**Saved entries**
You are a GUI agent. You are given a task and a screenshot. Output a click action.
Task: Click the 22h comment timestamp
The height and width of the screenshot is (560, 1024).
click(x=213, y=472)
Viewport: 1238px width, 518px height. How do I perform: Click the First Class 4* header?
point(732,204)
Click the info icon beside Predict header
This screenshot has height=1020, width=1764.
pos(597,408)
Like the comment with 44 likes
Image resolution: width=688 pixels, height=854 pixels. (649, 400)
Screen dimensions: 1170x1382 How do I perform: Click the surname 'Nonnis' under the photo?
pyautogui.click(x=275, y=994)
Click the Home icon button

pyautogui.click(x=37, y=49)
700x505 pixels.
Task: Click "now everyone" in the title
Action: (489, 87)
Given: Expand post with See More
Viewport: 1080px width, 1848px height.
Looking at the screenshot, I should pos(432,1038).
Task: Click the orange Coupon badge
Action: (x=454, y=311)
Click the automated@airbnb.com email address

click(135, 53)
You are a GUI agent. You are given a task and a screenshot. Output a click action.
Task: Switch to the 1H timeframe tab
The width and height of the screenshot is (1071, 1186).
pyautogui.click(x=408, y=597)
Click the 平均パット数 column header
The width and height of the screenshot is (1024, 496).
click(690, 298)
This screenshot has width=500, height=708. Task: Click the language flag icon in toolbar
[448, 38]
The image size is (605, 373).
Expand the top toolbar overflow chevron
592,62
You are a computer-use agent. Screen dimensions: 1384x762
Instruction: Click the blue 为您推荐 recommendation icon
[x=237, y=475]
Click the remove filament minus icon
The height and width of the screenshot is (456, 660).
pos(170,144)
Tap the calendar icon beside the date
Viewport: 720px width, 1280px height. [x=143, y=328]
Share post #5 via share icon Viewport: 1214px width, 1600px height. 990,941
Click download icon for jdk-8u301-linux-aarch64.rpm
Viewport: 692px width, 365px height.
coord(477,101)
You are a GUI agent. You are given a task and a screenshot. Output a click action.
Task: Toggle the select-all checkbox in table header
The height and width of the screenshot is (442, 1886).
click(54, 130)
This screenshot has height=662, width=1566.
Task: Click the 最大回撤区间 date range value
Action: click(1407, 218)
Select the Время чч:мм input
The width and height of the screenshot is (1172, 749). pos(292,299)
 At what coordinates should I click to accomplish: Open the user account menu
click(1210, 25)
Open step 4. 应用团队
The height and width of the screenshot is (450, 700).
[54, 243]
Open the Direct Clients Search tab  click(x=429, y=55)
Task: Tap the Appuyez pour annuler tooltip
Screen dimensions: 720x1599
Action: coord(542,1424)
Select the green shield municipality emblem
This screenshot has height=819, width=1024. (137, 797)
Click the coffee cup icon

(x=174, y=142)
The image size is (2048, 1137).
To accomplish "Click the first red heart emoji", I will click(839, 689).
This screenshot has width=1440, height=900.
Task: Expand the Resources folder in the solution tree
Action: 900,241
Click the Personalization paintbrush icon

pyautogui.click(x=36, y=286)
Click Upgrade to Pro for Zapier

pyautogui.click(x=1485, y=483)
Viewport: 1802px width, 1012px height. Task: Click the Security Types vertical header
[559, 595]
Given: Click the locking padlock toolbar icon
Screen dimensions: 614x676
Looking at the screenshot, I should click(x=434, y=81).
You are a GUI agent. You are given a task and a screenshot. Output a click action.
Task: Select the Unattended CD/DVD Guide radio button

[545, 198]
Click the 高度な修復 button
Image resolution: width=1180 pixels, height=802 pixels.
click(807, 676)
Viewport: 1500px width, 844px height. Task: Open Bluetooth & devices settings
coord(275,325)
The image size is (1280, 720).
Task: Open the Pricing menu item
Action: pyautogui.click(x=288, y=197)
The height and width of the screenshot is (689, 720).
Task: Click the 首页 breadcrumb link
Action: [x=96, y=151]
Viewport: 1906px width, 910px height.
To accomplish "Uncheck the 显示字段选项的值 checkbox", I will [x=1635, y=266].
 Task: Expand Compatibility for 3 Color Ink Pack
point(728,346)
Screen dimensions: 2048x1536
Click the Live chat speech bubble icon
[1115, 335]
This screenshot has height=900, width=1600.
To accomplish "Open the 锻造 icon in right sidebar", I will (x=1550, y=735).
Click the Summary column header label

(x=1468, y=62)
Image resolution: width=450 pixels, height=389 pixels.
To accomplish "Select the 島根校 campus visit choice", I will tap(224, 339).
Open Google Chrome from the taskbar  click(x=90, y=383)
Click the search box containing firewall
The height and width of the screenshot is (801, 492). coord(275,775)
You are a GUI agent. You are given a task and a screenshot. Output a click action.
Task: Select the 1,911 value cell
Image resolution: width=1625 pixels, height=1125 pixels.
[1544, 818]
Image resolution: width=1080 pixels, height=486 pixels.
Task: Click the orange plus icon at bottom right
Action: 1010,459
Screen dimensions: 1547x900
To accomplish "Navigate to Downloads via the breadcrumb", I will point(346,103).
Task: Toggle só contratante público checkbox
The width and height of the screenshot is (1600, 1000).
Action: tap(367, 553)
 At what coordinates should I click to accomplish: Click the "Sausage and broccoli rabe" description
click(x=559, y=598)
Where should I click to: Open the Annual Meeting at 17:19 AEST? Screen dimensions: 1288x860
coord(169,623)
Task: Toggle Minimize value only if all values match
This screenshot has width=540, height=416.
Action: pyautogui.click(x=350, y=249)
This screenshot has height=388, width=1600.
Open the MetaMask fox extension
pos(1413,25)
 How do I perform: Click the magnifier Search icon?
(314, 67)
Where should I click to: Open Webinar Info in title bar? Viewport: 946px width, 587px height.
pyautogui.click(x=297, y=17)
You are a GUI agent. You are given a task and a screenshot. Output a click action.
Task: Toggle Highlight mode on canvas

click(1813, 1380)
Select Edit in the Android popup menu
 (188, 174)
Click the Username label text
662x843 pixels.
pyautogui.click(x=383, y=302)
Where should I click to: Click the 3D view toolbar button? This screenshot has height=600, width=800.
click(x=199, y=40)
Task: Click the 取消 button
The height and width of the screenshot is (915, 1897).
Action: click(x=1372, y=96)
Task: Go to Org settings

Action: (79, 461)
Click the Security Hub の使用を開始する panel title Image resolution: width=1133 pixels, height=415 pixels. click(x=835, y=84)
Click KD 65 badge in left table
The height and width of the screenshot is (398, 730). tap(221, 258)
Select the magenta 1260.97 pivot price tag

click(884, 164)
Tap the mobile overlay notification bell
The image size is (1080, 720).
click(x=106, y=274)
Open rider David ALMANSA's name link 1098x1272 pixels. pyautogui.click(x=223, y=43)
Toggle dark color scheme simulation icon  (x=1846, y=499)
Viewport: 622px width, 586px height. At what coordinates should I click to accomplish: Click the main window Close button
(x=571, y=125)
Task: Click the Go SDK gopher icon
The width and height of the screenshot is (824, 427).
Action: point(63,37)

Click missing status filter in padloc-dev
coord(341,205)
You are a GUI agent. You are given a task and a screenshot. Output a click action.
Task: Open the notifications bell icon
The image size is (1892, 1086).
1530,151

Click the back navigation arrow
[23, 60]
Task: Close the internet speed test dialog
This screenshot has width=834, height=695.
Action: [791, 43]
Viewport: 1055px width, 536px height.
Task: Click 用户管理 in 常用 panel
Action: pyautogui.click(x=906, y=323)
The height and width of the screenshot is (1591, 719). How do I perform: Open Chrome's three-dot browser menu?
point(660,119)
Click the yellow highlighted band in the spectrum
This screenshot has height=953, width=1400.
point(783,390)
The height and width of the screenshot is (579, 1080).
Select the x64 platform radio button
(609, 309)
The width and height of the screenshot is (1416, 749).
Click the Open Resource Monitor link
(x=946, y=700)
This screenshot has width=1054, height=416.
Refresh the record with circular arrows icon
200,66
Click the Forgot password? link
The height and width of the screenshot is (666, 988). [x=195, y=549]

**WHAT THE TASK REQUIRES**
For the word "post", find all matching lines in the entries above and copy them out.

**OUTPUT OF THE TASK**
Given: Expand post with See More
Share post #5 via share icon Viewport: 1214px width, 1600px height. 990,941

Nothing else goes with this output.